With a 17% university admission rate in Hong Kong, it is common for the upper class to have a private tutor, since it improves their chances of gaining entry. Since it’s hard for the less privileged to afford tuition fees of HK$1200 per a subject, a cheaper alternative is a crammer school, yet these usually deliver no significant improvement to attendees since the teaching is mass-produced and tutors do not offer after-school support.

Appedu‘s flagship product, Snapask however offers affordable and personalized teaching to students through a mobile app that allows students to post academic questions and to instantly connect to tutors for 1-to-1 real-time study. Once a question is posted via photo, tutors then screen for and select questions they can help with. This process take an average of just 17 seconds, and during the daytime when tutors are more active, it often takes just a few seconds. The student can then interact with tutor instantly in a chat room and ask questions through instant messages. This process helps student’s independent and active learning process.

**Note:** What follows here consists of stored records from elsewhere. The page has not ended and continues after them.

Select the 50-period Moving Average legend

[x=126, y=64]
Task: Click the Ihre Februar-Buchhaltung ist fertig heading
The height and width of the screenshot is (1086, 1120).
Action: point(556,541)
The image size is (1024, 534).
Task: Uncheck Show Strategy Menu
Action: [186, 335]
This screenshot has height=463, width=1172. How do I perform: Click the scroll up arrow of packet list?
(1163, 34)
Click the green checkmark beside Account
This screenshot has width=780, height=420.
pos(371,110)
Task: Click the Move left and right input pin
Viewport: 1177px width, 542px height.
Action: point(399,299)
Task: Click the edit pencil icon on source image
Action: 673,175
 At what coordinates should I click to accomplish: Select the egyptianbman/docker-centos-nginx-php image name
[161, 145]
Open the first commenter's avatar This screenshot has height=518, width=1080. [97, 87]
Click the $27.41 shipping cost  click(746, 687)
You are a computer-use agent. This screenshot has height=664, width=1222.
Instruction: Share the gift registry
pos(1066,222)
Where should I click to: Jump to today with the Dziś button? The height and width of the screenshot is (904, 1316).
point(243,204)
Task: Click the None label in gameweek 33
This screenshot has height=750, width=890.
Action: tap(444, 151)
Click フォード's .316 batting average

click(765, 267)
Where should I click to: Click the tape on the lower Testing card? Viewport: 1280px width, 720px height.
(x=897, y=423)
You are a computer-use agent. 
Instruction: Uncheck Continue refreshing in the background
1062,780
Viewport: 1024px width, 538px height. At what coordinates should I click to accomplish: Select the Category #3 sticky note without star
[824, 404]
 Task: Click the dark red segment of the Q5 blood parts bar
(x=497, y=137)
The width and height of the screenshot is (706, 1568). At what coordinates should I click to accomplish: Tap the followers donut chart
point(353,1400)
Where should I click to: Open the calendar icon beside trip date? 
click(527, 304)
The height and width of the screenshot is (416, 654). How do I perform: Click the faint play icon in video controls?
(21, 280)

The company has added 300 more tutors in last two weeks. Having recruited over 600 tutors from the top three universities in Hong Kong (HKU, CUHK, HKUST), most are undergraduates, while ten are PhD students and 28 are studying for a Masters. “It has been quite easy to retain the commitment from tutors. Some tutors we’ve talked to said that they usually answer the question in their leisure time and tend to regard it as a game,” Appedu CEO Timothy Yu said.


The mobile-based platform now embraces 8,000 users, of whom 40% are active, with questions mainly regarding high school subjects like math, science, chemistry and geometry. Among 500 high schools in Hong Kong, 15% (88) now use the platform to better perform in inter-school competitions. The business model is based on a monthly subscription where students can ask either 30 or 50 questions
by purchasing credits. At a price of HK$6 per question, tutors receive HK$4 while the company takes the rest. A tutor having answered certain amount of questions is offered movie tickets or vouchers from the company.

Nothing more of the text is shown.